(Provided information begins)

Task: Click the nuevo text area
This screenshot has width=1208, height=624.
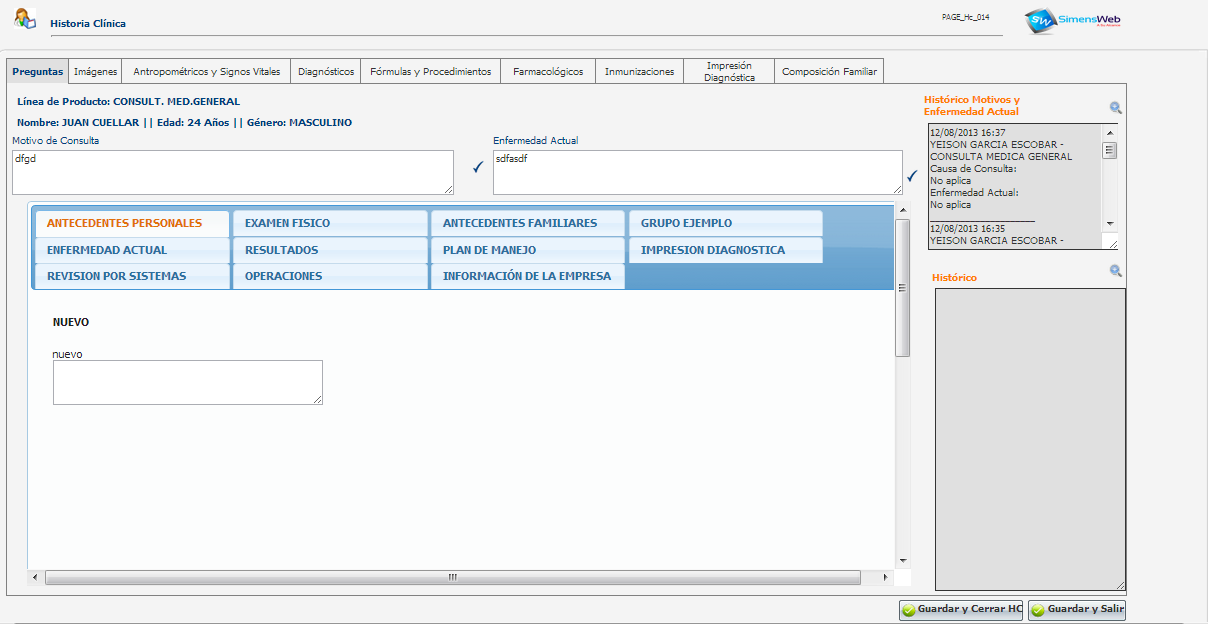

(Provided information ends)
(Provided information begins)

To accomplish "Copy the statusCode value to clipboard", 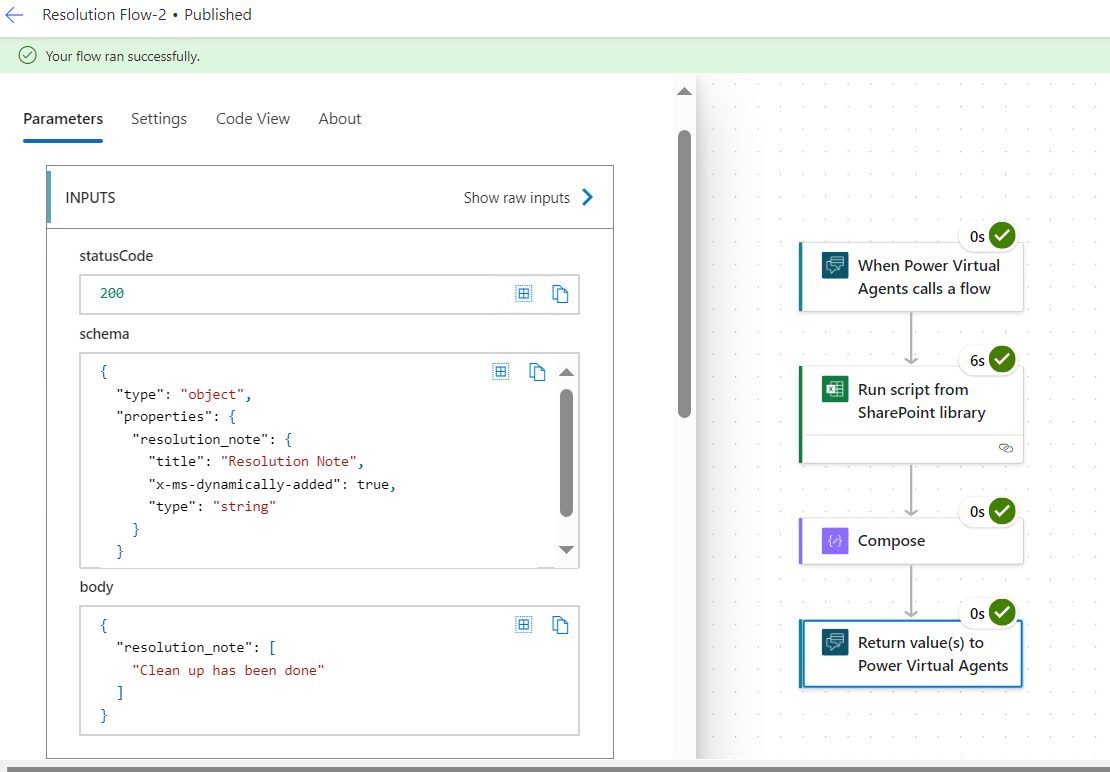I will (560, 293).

(Provided information ends)
(Provided information begins)

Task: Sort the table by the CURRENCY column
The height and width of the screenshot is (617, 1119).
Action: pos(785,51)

(Provided information ends)

§ **Problem requirements**: Would you print, exactly as written, every line above from the one holding "Task: Click the nuevo text area" through the one holding "This screenshot has width=1208, height=624.", with both included and no other lines?

§ **Exercise answer**:
Task: Click the nuevo text area
This screenshot has width=1208, height=624.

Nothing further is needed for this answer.